(Goal of the exercise):
In the entries below, find the lines with the word "Expand" and copy them.

(Supplied records):

————————

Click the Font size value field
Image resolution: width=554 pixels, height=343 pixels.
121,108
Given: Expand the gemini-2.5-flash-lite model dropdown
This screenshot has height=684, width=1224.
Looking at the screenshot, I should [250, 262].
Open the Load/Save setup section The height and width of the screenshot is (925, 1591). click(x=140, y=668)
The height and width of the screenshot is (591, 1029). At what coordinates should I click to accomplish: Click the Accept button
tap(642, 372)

————————

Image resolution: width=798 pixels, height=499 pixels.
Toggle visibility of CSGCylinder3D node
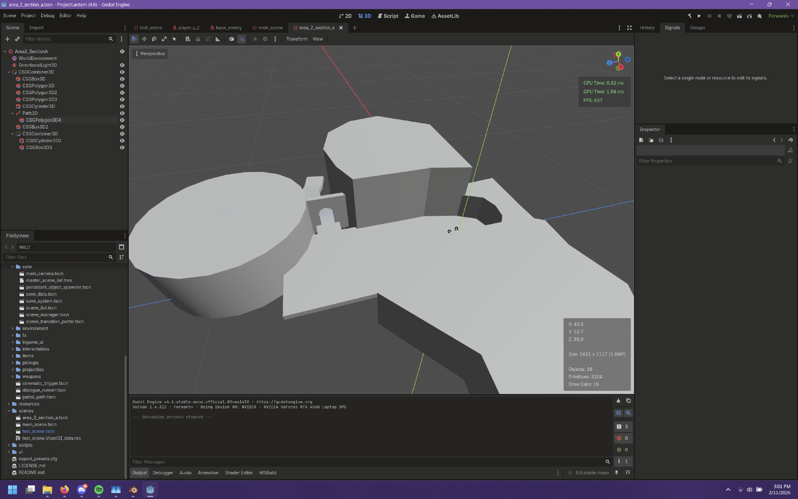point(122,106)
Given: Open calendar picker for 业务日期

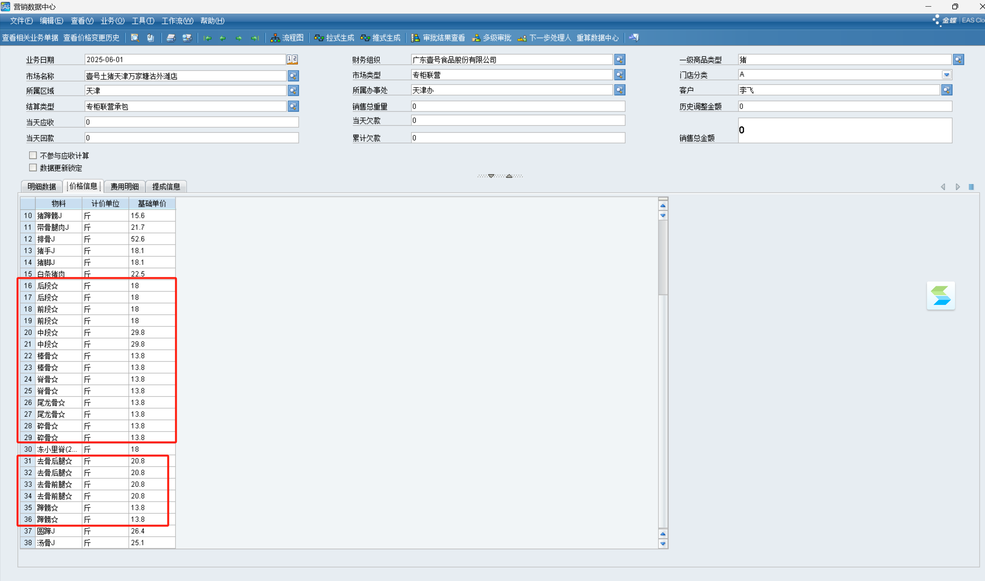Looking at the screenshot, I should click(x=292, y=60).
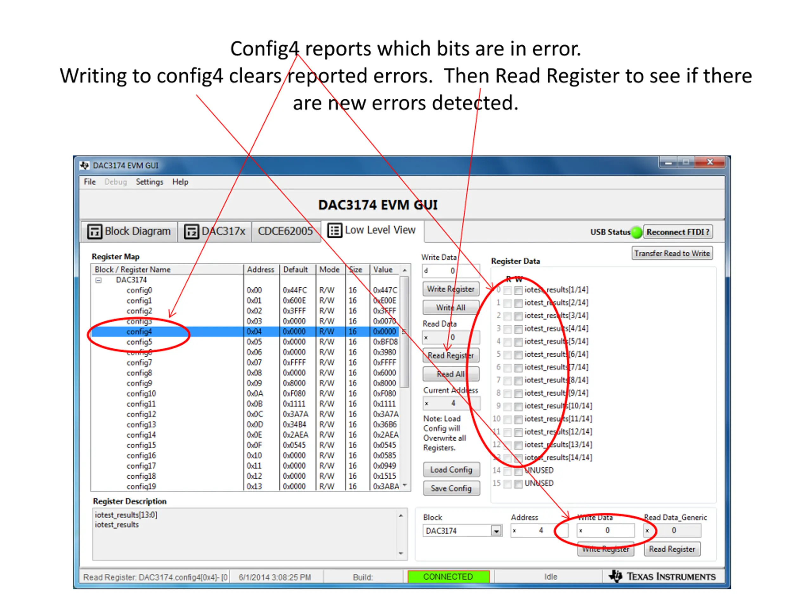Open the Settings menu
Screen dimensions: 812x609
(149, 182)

————————

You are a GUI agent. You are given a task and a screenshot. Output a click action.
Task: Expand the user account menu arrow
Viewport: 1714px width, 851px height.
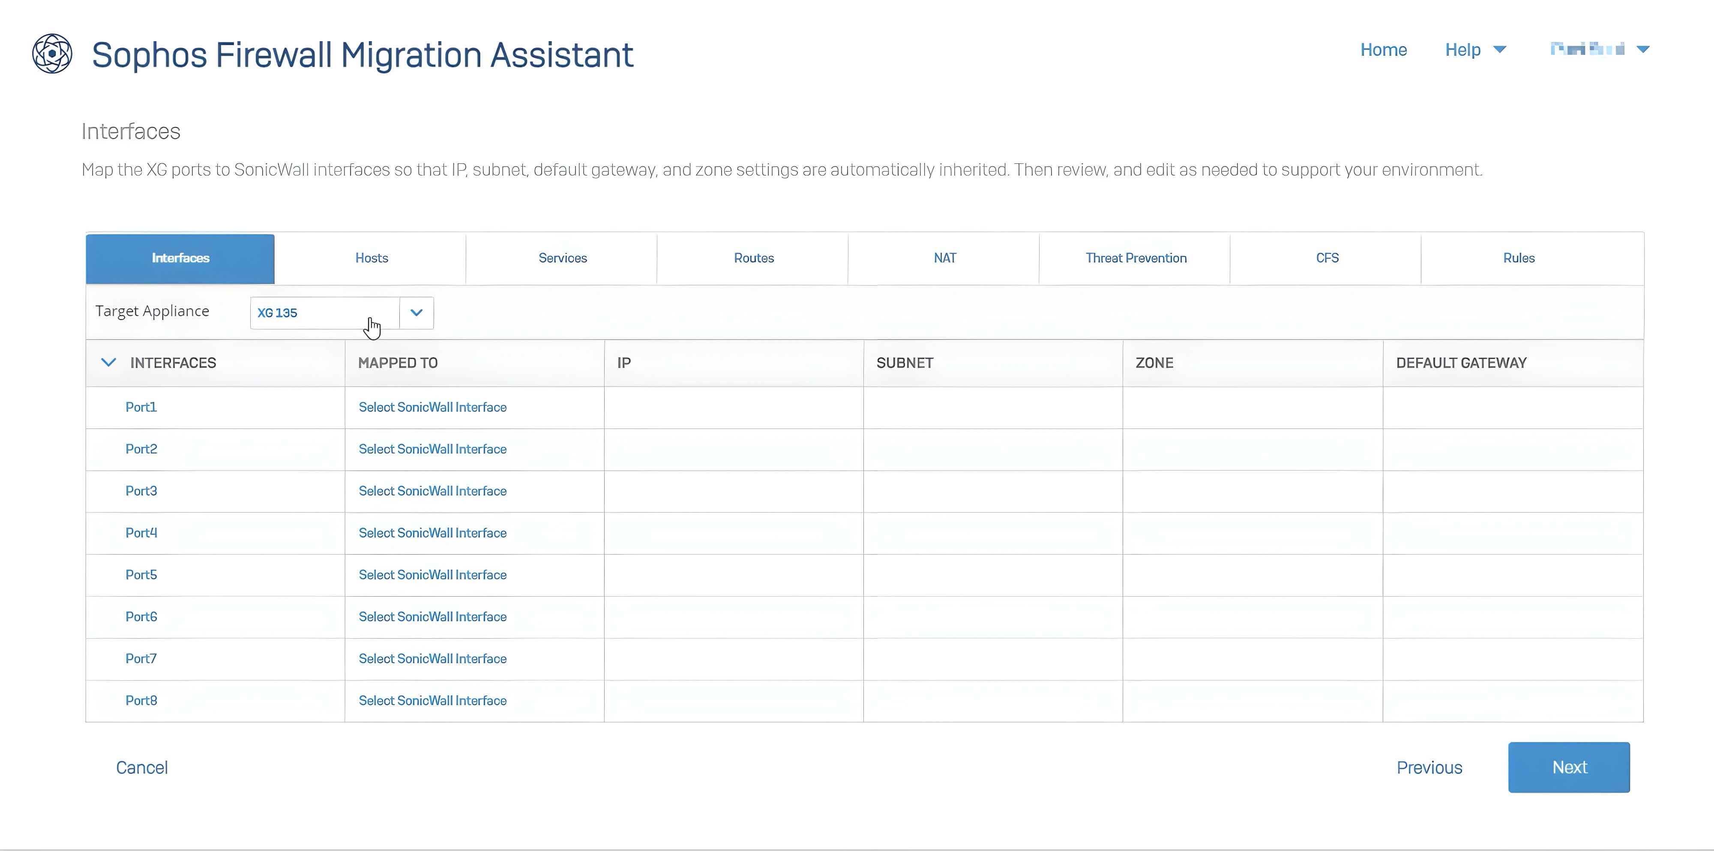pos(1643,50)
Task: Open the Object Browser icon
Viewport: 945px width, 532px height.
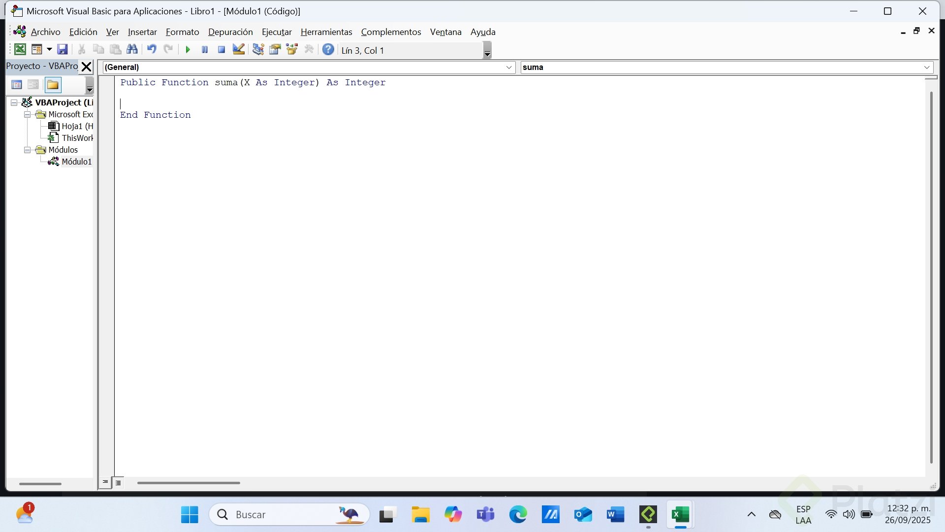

————————

(Task response):
Given: Expand the gemini-2.5-flash-lite model dropdown
Task: Expand the user account menu arrow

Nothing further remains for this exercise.